最高裁 「孔子廟」土地提供は違憲


那覇市の無償措置で判断

 沖縄県那覇市が管理する公園の敷地を儒教の祖・孔子を祭る「孔子廟」として一般社団法人に無償提供したことが、憲法の政教分離原則に違反するかが争われた住民訴訟の上告審判決で、最高裁大法廷(裁判長・大谷直人長官)は24日、「市の土地使用料免除は憲法が禁じた宗教活動に該当する」として違憲と判断し、那覇市の主張を棄却した。政教分離原則をめぐる最高裁の違憲判決は3例目。

那覇市の松山公園にある孔子廟の大成殿=2020年10月

那覇市の松山公園にある孔子廟の大成殿=2020年10月

 訴訟対象となったのは2013年4月、松山公園に完成した「久米至聖廟」。社団法人久米崇聖(そうせい)会からの申請に基づき、市は11年に設置を許可し、「教養施設」として土地使用料も全額免除した。

 これに対し、那覇市在住の金城テルさん(92)が、申請更新後の14年4~7月分の使用料約180万円を市が請求しないことの違法確認を求めて提訴した。

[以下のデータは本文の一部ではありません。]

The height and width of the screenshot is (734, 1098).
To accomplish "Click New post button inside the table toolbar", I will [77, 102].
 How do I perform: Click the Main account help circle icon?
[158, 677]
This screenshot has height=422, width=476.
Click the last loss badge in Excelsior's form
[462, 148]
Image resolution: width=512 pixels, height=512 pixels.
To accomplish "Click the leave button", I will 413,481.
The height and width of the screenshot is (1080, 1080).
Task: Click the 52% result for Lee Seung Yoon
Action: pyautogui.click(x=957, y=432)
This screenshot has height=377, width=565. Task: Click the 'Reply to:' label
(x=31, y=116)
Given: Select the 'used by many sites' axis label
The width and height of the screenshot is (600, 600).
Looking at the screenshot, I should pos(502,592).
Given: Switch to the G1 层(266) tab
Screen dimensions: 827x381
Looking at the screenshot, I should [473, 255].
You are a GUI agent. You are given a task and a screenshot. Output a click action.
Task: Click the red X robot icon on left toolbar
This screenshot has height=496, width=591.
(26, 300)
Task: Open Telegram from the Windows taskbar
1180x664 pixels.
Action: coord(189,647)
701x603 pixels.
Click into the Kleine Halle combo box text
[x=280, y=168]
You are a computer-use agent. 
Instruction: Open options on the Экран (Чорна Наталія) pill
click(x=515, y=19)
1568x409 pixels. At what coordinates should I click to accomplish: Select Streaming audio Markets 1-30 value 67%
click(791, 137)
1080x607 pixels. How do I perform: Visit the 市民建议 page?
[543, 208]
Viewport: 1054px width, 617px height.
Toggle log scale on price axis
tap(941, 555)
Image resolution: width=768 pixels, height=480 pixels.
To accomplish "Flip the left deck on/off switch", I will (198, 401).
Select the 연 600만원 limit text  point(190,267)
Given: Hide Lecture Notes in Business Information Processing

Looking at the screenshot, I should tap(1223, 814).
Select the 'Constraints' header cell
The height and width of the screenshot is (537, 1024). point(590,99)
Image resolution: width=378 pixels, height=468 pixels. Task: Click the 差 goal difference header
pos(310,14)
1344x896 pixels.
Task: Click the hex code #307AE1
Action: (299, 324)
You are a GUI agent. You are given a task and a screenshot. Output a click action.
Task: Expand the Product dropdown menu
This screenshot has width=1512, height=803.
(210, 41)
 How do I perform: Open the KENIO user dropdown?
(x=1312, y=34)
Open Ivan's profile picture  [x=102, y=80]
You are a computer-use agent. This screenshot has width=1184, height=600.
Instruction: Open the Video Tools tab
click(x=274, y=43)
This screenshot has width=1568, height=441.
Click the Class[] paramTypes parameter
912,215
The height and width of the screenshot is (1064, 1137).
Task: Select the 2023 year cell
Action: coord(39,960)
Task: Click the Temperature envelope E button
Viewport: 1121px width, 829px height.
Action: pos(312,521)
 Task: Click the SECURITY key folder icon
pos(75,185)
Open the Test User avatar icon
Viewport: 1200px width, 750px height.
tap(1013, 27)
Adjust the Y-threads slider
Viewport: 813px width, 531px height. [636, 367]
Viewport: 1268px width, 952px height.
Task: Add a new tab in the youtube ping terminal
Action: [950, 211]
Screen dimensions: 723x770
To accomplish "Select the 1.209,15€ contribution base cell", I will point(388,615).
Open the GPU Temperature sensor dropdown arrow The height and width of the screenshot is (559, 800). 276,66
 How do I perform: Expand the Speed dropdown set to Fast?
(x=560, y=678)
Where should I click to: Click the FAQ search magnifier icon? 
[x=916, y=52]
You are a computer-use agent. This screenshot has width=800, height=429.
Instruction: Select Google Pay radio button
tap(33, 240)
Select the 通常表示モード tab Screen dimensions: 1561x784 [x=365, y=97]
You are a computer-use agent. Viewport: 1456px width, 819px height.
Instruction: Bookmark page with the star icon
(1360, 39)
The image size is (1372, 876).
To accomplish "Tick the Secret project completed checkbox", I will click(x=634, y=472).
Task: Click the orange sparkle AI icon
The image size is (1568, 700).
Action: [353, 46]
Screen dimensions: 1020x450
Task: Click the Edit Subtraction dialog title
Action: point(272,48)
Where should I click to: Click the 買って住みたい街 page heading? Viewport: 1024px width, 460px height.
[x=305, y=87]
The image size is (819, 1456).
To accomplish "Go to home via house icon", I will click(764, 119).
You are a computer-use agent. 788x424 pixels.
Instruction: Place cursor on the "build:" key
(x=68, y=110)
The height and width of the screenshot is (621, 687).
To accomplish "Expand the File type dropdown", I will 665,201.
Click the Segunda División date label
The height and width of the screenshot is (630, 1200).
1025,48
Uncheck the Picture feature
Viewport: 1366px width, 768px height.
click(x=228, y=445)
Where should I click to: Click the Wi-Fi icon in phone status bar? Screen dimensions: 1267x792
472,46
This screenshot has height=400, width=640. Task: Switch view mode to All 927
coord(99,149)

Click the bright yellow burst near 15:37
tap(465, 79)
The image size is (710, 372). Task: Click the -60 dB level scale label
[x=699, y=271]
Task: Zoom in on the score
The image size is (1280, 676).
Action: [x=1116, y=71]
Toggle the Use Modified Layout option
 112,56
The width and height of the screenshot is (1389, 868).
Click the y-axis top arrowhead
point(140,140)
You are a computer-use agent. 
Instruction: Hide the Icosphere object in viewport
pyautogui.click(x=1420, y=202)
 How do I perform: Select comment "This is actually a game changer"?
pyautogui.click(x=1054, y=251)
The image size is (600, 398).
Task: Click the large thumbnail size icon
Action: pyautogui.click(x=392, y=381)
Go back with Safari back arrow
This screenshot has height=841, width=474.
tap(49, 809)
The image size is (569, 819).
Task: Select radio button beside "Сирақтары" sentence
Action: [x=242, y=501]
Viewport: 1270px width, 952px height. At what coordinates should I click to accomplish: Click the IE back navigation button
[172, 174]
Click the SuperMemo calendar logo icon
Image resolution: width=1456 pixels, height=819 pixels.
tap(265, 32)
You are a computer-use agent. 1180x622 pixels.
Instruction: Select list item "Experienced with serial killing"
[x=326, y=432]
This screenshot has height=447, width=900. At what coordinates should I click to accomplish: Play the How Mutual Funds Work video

 判決で大法廷は、廟は内部に孔子像などが配置され、多くの人が参拝するなど「寺社と類似性がある」と指摘。孔子の誕生日に行われる祭礼は、孔子の霊を迎え、あがめる宗教的意義を有する儀式だとし、「施設の宗教性が肯定できる」と判断。「沖縄の歴史、文化を伝える施設で宗教性はない」とする那覇市の主張を退けた。

 判決を受け金城テルさんは那覇市で、「住民監査請求してから7年の長い歳月だったが、判決を聞き感激した。那覇市には判決に基づいて速やかに適切な措置を取ってほしい」と述べた。